WHAT TO DO: Please reproduce exactly the lines from the start of the records through the one containing "Given: Click the word", and nothing more.

*** Opening of DATASET CONTENT ***

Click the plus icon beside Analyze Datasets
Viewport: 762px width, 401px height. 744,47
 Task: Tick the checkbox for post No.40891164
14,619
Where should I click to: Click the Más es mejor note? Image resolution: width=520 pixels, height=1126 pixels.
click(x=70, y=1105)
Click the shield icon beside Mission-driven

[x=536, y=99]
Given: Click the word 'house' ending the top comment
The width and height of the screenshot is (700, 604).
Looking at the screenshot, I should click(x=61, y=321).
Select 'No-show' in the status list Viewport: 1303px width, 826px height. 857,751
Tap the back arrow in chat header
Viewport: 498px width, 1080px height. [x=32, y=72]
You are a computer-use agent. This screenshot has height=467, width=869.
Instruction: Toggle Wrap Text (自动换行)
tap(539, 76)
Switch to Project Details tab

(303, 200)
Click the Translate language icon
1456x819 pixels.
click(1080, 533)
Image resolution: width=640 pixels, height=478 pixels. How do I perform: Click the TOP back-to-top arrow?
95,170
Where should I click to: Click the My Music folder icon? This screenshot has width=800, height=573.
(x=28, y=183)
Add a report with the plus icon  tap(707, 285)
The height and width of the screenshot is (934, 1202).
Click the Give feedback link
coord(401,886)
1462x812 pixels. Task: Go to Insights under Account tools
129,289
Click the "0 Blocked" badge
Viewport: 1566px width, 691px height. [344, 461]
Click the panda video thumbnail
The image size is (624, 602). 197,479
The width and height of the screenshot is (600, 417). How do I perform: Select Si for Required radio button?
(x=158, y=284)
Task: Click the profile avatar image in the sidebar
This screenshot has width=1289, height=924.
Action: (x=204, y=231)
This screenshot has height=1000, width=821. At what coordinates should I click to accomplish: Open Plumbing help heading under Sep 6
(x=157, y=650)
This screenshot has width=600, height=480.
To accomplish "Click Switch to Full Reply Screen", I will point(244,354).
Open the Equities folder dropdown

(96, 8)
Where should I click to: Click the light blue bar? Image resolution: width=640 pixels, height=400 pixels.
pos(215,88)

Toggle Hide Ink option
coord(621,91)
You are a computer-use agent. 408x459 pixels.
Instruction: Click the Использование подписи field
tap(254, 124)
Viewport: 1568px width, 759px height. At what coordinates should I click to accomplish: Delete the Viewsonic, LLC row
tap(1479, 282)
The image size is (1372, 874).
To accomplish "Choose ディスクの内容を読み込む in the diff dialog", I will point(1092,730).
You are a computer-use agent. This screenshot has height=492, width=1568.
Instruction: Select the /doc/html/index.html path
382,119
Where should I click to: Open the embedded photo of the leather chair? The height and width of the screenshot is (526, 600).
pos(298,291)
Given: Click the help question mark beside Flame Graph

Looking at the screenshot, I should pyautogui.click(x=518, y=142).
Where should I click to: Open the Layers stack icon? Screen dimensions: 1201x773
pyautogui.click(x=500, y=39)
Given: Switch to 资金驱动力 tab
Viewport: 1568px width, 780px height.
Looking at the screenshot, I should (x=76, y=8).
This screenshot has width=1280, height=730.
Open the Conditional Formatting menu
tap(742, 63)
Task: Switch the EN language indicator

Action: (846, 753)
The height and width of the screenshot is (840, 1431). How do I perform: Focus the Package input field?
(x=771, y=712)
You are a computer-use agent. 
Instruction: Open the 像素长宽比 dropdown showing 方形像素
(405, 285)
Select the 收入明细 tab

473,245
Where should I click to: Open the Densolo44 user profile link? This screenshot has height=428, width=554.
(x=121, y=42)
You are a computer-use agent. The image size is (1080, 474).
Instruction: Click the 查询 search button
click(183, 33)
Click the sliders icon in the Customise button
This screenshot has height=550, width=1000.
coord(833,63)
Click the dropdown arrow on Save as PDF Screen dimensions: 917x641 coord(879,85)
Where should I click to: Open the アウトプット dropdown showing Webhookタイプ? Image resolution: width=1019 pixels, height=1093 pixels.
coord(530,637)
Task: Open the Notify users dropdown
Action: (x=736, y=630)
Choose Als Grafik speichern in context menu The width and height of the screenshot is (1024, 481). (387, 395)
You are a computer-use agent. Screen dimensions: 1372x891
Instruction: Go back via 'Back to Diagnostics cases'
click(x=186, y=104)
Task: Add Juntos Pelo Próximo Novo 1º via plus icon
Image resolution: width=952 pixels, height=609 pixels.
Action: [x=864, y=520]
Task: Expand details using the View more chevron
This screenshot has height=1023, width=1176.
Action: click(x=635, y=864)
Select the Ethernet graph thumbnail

*** Close of DATASET CONTENT ***

WRITTEN REPLY:
Click the plus icon beside Analyze Datasets
Viewport: 762px width, 401px height. 744,47
 Task: Tick the checkbox for post No.40891164
14,619
Where should I click to: Click the Más es mejor note? Image resolution: width=520 pixels, height=1126 pixels.
click(x=70, y=1105)
Click the shield icon beside Mission-driven

[x=536, y=99]
Given: Click the word 'house' ending the top comment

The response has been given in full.